Segment Open
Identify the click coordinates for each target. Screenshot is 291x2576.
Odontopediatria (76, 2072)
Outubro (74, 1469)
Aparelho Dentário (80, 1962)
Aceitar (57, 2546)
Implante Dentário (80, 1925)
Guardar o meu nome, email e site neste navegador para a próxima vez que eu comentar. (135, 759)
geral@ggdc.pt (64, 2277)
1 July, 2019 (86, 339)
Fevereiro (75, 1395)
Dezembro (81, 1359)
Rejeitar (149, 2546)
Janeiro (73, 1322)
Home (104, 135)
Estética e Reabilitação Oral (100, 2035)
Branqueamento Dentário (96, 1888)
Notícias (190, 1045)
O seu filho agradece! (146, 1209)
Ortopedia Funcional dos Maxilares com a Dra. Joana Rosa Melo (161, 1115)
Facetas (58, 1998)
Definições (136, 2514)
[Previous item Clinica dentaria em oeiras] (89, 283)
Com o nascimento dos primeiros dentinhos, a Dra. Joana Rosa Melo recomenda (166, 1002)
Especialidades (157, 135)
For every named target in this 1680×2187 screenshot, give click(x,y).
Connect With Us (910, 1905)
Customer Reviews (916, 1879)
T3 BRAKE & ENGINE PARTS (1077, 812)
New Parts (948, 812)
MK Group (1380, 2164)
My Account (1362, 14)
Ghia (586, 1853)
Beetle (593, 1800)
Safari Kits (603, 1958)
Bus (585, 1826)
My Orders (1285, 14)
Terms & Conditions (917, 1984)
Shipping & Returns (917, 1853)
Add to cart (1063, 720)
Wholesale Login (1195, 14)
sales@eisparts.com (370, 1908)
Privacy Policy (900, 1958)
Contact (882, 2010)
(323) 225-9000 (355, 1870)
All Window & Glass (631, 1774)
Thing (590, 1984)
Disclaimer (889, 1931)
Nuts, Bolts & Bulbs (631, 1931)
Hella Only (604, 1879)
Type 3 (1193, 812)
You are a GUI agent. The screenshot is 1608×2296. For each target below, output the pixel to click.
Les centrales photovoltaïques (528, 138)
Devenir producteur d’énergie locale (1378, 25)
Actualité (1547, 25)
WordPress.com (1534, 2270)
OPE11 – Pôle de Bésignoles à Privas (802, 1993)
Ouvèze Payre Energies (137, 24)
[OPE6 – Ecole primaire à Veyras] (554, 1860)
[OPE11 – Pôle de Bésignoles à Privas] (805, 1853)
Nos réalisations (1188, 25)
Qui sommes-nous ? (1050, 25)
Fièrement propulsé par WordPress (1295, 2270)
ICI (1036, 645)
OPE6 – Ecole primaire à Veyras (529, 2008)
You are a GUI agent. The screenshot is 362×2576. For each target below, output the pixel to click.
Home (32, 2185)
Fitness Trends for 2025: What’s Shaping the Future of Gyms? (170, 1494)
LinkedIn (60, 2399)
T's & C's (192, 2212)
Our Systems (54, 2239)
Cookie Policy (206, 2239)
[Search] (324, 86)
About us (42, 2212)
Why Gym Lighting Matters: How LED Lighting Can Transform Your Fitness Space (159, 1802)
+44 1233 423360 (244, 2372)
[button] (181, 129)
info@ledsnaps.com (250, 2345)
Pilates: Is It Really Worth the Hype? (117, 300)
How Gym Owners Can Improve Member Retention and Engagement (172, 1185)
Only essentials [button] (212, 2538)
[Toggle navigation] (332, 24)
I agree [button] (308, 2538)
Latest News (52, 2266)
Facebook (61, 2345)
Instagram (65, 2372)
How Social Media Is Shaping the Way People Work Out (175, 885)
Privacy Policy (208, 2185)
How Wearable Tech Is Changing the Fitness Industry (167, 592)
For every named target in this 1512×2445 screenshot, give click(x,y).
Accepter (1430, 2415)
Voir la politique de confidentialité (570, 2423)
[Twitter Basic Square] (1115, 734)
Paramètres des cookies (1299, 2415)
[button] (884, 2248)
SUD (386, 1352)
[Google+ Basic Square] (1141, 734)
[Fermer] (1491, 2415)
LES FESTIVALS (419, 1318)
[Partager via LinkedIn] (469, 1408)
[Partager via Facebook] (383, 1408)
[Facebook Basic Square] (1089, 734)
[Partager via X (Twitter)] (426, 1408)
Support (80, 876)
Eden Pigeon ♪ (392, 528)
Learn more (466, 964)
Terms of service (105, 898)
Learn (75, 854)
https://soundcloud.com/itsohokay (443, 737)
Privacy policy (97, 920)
Segment Closed
When you reach the line with "Especialidades (157, 135)" in the records above, start writing out lines exactly, and stop once the line with "My Orders (1285, 14)" has been written; include nothing else.

- [Response to this exercise]:
Especialidades (157, 135)
For every named target in this 1680×2187 screenshot, give click(x,y).
Connect With Us (910, 1905)
Customer Reviews (916, 1879)
T3 BRAKE & ENGINE PARTS (1077, 812)
New Parts (948, 812)
MK Group (1380, 2164)
My Account (1362, 14)
Ghia (586, 1853)
Beetle (593, 1800)
Safari Kits (603, 1958)
Bus (585, 1826)
My Orders (1285, 14)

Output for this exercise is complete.